Réception du lait cru :

Le lait qui parvient à l'usine provient des centres de collecte, il est acheminé au moyen des camions citernes qui assurent un transport à une température de 4 à 6°C.

Le lait doit répondre à des normes bien définies, c'est pour cela qu'à la réception, le lait subit une série d'analyse physico-chimique se rapportent à sa qualité de production.
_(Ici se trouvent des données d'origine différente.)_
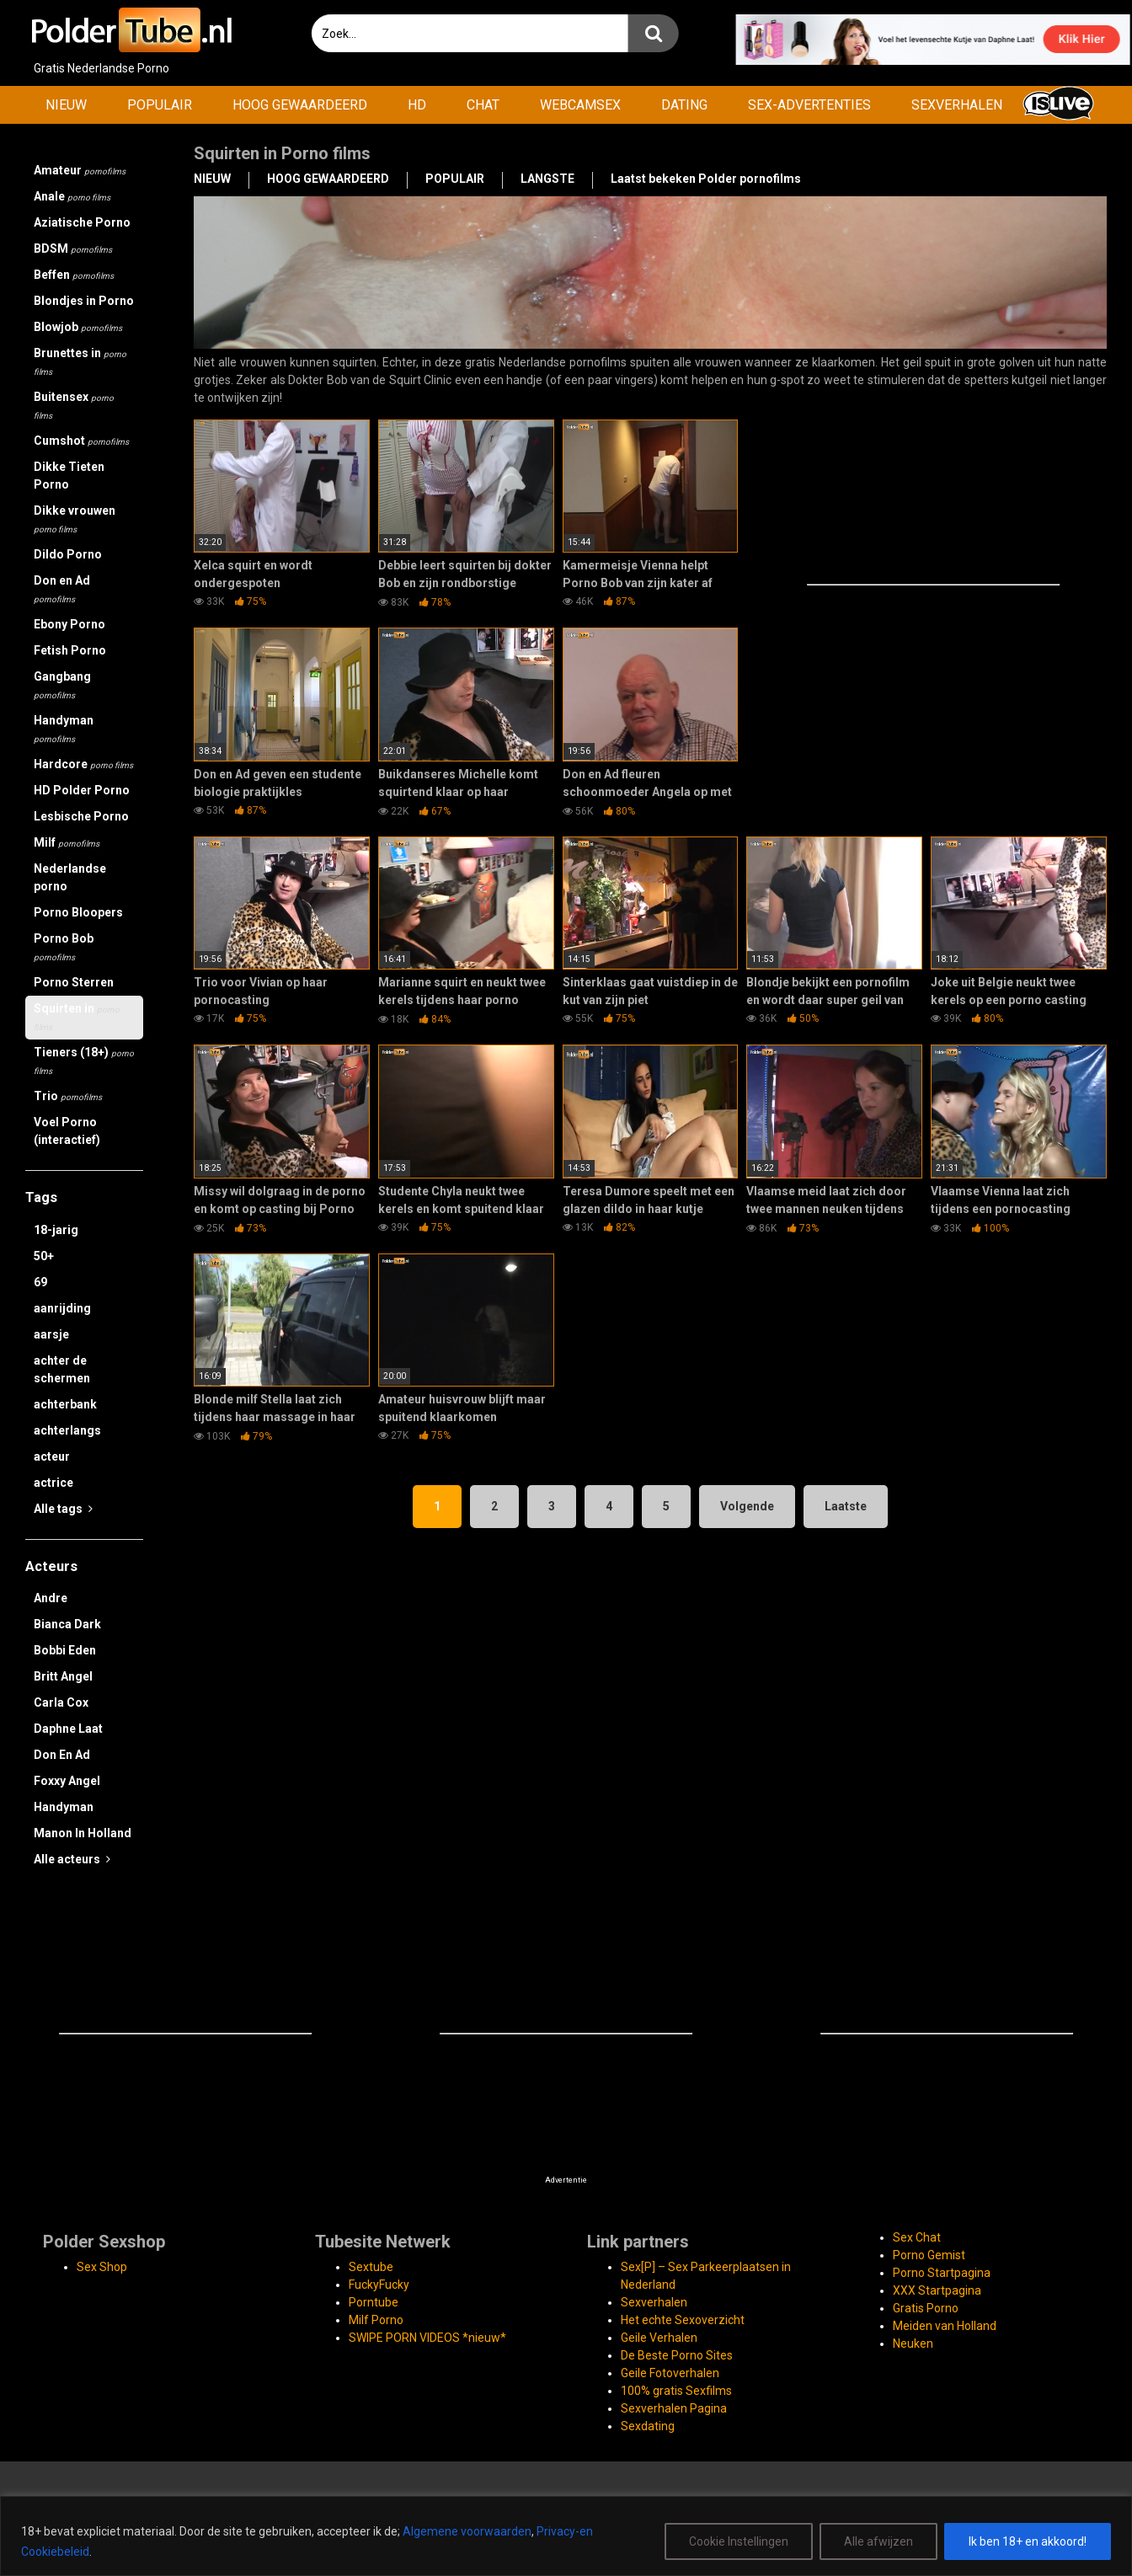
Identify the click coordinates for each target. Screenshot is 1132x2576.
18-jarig (56, 1230)
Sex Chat (917, 2237)
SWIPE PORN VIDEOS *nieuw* (427, 2337)
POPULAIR (159, 105)
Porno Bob (63, 947)
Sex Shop (102, 2267)
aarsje (51, 1334)
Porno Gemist (929, 2255)
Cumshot (81, 440)
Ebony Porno (69, 624)
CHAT (483, 105)
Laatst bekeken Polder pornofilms (706, 178)
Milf (66, 842)
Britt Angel (63, 1676)
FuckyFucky (379, 2284)
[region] (566, 2536)
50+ (44, 1256)
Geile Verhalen (659, 2337)
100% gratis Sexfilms (676, 2390)
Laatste (846, 1506)
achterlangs (67, 1430)
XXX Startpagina (937, 2290)
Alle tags (63, 1508)
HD (417, 105)
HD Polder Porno (82, 790)
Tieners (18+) (84, 1060)
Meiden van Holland (944, 2326)
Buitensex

Les critères d'acception :

-Densité à 20°C : 1027.5

-Acidité  : 14-17°D

-PH  : 6.6-6.8

-Alcool 80°  : Négatif

-Matière grasse  : 30g/l

-Test formol : Négatif

-Test amidon : Négatif

-Test Ramsdell : stable

4-Les analyses de contrôle du lait à la réception:

La SLD reçoit le lait cru des centres de collecte et des grandes fermes de la région dans des camions citernes de capacité variant de 3 à 12 m.

Avant d'être traité le lait subit des différentes analyses pour vérifier sa confirmé aux critères d'acceptation. Le contrôle à la réception du lait frais est résumé par le diagramme de contrôle à la réception du lait frais et par le tableau.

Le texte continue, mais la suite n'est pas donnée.